DESCRIPTION (provided by applicant): Listeria monocytogenes (LM) infection generates a robust innate and adaptive immune response. As a result, several attenuated stains of recombinant LM are being investigated as vaccine vehicles. However, compared to infection with live-LM, immunization with attenuated or killed LM vaccines fails to induce protective cell mediated immunity. Potent activation of the innate immune response is necessary for the robust priming and differentiation of a protective CD8 T cell response. The precise cellular mechanisms that drive a productive vs. a poorly-productive immune response are not well understood. Mounting a protective immune response is dependent on the orchestrated movement of cells within lymphoid organs. This movement is carefully regulated by several factors including host-pathogen interactions and the highly organized lymphoid structure. The cellular mechanisms that control the temporal events that lead to the robust activation of the innate immune system that subsequently induce pathogen-specific cell mediated immunity are poorly understood. In particular, the role of host-pathogen interactions and their geographical localization within a lymphoid organ is poorly defined. Understanding how pathogens interact with immune cells in vivo is important to develop effective and safe microbial based vaccines. Here, we will use distinct immunization models to test the overall hypothesis that changes in the cellular niche of Listeria control the temporal compartmentalization of the bacteria in the spleen. The splenic localization of LM in turn regulates innate immune cell recruitment, local migration and differentiation. The proper progression of these hierarchical events ultimately dictates the outcome of the protective adaptive immunity rendered against the pathogen. In this proposal we will visualize an effective vs. an ineffective anti-microbial immune response with the goal of identifying the pivotal checkpoint(s) of an immune response that lead to protective immunity in vivo. Based on our preliminary data and published studies we propose the following aims: 1) To determine the cellular tropism, localization and antigen presentation after immunization with live-LM or attenuated LM strains. 2) To determine the anatomical mechanisms surrounding ineffectual vaccination. 3) To Determine the cellular mechanisms for the splenic trafficking of live-LM and bacterial antigens in vivo.

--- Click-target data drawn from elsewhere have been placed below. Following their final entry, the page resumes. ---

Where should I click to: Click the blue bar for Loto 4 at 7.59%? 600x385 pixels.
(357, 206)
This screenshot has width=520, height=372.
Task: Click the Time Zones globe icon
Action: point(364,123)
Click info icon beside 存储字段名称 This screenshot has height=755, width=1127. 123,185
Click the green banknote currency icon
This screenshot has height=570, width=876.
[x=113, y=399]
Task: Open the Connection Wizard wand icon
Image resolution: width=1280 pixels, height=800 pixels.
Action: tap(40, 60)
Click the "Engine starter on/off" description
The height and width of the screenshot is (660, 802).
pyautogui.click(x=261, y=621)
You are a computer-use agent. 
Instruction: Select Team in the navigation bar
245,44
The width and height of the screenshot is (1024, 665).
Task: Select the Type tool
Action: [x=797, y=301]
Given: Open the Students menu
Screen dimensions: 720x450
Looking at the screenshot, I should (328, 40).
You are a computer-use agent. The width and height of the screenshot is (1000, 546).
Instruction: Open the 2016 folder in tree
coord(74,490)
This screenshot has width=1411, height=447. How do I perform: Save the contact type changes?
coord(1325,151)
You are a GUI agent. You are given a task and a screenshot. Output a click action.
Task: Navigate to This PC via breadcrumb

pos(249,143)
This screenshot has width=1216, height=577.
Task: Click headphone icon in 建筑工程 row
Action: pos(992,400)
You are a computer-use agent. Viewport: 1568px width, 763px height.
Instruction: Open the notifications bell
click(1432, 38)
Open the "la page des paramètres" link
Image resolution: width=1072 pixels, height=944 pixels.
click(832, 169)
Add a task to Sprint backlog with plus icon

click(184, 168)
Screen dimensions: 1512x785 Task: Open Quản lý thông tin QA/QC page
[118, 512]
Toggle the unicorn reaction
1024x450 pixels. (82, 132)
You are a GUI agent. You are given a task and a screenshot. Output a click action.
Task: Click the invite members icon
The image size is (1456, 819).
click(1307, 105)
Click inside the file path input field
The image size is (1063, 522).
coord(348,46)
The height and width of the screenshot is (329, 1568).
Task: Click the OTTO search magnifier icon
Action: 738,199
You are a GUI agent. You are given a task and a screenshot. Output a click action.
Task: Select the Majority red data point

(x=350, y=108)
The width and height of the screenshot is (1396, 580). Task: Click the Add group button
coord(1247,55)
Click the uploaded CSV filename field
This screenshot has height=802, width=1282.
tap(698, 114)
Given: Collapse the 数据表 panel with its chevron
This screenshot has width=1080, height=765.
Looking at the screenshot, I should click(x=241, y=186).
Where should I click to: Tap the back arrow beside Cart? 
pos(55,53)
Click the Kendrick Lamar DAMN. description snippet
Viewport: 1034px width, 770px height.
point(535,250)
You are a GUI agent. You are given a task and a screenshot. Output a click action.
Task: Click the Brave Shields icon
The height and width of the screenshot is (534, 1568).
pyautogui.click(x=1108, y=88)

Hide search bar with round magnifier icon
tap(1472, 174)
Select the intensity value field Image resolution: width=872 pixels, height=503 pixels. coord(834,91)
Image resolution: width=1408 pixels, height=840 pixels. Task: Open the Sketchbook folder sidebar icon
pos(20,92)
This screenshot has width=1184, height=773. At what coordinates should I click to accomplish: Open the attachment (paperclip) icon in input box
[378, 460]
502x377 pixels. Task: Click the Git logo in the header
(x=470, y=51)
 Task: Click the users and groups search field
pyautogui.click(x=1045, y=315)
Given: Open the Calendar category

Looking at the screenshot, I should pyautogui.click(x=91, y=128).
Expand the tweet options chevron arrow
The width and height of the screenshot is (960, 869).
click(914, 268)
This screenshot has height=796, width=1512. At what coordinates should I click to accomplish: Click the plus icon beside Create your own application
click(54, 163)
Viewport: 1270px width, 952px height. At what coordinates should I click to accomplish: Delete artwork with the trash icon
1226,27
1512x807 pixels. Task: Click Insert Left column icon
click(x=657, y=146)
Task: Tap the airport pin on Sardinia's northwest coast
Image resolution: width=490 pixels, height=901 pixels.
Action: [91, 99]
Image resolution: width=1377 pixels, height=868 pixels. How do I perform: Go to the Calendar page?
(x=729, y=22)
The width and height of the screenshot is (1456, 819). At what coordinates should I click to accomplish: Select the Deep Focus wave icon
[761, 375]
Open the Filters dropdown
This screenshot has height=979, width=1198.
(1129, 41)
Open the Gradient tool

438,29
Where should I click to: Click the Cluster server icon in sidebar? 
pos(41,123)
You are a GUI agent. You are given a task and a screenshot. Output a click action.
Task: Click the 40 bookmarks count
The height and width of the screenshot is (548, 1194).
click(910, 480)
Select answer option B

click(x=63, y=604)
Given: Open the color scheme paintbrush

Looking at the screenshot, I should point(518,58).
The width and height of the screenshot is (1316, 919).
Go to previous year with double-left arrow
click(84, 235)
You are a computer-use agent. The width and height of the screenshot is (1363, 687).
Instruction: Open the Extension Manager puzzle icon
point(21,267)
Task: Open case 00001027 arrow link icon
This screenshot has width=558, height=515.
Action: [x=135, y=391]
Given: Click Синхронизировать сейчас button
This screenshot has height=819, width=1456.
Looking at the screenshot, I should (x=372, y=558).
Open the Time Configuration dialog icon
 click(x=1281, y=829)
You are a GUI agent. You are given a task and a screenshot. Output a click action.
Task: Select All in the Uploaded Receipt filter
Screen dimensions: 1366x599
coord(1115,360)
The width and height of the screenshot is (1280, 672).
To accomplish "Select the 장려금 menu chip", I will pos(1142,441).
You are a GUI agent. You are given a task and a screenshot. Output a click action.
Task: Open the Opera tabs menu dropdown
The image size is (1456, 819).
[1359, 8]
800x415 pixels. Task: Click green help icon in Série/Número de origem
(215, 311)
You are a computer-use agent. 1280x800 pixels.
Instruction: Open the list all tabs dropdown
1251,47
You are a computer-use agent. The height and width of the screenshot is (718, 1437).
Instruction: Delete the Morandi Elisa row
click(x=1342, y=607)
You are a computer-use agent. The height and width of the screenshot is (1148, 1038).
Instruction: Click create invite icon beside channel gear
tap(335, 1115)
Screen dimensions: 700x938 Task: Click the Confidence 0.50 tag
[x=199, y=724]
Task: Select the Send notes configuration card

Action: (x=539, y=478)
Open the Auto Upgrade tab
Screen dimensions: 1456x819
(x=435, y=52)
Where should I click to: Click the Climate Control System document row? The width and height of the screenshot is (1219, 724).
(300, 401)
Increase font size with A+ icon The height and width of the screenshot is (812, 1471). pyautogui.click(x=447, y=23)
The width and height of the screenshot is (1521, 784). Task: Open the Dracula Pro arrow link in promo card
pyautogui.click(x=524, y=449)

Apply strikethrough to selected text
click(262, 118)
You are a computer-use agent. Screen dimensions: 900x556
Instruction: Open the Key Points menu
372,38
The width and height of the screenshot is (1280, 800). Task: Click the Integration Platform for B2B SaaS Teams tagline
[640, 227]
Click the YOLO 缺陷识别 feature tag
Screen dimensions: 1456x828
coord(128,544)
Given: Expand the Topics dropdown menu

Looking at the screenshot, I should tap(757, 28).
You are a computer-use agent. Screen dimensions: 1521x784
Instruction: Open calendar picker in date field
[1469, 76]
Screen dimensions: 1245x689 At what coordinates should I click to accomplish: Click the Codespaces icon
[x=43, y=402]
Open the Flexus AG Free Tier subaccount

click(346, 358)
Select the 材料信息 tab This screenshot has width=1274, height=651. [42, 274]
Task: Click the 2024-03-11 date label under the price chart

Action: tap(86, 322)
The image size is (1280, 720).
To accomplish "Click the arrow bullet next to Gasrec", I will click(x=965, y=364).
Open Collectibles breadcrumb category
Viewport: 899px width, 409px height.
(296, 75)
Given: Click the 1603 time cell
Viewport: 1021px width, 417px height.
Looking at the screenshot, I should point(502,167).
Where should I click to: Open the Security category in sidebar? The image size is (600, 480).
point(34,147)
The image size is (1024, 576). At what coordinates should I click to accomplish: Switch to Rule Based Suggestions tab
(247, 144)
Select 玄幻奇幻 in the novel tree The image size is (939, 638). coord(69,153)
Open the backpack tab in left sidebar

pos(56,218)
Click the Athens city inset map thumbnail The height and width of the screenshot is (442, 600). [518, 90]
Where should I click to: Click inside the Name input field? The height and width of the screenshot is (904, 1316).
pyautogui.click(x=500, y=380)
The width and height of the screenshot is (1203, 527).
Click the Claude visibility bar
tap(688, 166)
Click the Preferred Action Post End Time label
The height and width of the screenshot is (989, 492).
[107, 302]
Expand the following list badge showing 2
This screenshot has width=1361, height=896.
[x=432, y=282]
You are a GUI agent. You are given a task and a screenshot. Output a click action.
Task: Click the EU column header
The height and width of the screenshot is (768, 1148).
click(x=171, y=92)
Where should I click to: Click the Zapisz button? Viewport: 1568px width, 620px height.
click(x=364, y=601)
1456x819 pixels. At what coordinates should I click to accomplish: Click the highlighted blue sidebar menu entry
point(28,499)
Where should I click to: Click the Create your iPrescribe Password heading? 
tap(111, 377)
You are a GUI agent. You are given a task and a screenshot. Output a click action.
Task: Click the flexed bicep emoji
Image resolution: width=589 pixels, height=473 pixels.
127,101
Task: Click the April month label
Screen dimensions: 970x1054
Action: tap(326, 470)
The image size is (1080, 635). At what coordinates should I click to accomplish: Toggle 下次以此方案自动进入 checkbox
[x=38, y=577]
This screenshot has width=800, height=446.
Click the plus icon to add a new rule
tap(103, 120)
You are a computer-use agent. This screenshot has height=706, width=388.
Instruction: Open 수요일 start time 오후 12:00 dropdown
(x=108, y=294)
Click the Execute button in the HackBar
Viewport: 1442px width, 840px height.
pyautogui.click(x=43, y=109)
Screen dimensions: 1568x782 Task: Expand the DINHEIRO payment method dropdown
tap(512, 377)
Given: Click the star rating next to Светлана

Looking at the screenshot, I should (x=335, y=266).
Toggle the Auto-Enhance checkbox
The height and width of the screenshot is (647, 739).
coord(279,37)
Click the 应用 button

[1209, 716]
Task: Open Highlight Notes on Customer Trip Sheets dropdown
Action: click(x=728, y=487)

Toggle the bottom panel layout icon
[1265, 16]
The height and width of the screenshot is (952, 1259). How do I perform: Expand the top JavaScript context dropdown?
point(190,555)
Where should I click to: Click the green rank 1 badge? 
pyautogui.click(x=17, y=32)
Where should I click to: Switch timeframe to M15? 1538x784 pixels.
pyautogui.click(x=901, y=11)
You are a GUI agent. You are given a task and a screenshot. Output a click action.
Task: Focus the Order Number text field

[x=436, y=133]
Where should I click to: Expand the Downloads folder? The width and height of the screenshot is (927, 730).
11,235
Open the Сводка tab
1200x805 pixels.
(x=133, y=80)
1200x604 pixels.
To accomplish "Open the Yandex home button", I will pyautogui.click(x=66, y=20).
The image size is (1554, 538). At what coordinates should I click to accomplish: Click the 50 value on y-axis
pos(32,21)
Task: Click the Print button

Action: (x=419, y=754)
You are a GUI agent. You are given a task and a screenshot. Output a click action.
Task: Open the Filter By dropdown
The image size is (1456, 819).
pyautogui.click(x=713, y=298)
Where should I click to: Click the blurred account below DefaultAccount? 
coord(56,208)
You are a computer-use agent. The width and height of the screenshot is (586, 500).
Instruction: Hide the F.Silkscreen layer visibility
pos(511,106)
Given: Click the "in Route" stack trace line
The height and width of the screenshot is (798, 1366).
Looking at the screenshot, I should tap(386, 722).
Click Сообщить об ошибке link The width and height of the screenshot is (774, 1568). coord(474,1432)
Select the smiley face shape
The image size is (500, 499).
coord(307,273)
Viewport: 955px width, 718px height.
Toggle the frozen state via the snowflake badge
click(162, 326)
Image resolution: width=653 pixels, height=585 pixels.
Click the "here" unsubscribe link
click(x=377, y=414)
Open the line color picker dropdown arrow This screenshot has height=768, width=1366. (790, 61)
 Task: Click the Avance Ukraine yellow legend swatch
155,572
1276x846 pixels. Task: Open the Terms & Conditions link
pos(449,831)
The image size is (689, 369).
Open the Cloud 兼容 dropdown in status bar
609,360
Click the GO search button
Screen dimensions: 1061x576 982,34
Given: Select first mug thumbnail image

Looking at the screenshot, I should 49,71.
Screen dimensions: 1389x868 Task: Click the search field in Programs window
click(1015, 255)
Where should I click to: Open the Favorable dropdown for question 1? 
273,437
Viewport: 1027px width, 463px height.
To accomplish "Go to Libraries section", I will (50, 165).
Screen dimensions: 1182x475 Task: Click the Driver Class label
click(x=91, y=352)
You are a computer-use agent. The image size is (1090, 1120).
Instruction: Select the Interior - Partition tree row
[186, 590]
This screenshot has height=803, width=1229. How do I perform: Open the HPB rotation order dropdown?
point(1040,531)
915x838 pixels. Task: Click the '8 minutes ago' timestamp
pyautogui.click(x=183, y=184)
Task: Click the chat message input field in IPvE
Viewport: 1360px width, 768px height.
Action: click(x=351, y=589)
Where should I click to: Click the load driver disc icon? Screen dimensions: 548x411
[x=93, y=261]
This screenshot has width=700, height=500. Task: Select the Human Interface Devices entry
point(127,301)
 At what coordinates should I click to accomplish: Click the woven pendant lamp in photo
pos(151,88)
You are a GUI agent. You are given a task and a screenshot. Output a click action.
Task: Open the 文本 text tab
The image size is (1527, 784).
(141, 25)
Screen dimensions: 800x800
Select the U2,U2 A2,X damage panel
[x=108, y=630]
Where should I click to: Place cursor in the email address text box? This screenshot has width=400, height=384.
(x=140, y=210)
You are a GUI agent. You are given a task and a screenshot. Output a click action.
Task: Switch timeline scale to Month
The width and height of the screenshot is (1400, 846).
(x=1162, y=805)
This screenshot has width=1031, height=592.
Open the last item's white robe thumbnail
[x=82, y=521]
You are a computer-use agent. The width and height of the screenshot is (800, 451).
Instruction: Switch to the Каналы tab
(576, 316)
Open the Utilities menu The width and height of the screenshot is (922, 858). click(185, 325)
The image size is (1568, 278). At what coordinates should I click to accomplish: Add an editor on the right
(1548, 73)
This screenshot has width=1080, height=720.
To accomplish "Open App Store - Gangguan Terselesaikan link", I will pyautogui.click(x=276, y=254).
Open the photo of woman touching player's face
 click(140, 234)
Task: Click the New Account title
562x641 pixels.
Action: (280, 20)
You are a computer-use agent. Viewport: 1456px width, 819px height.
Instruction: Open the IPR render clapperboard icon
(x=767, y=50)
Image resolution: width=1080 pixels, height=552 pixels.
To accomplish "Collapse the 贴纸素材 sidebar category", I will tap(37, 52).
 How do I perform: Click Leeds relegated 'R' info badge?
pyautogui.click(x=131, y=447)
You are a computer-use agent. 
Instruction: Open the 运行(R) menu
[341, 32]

描述（由申请人提供）：单核细胞增生李斯特氏菌（LM）感染产生强大的先天性和适应性免疫反应。因此，正在研究几种重组LM减毒菌株作为疫苗载体。然而，与活LM感染相比，减毒或灭活LM疫苗免疫无法诱导保护性细胞介导的免疫。先天免疫反应的有效激活对于保护性 CD8 T 细胞反应的强有力启动和分化是必要的。驱动高效与低效免疫反应的精确细胞机制尚不清楚。保护性免疫反应的产生取决于淋巴器官内细胞的协调运动。这种运动受到多种因素的仔细调节，包括宿主与病原体的相互作用和高度组织化的淋巴结构。人们对控制时间事件的细胞机制知之甚少，这些事件导致先天免疫系统的强烈激活，随后诱导病原体特异性细胞介导的免疫。特别是，宿主-病原体相互作用的作用及其在淋巴器官内的地理定位尚不清楚。了解病原体如何在体内与免疫细胞相互作用对于开发有效且安全的微生物疫苗非常重要。在这里，我们将使用不同的免疫模型来检验李斯特菌细胞生态位的变化控制脾脏中细菌的时间区划的总体假设。 LM 的脾定位反过来调节先天免疫细胞的招募、局部迁移和分化。这些分层事件的正确进展最终决定了针对病原体的保护性适应性免疫的结果。在本提案中，我们将可视化有效与无效的抗微生物免疫反应，目的是确定导致体内保护性免疫的免疫反应的关键检查点。根据我们的初步数据和已发表的研究，我们提出以下目标： 1) 确定活LM或减毒LM菌株免疫后的细胞趋向性、定位和抗原呈递。 2) 确定无效疫苗接种的解剖机制。 3) 确定体内活LM和细菌抗原脾脏运输的细胞机制。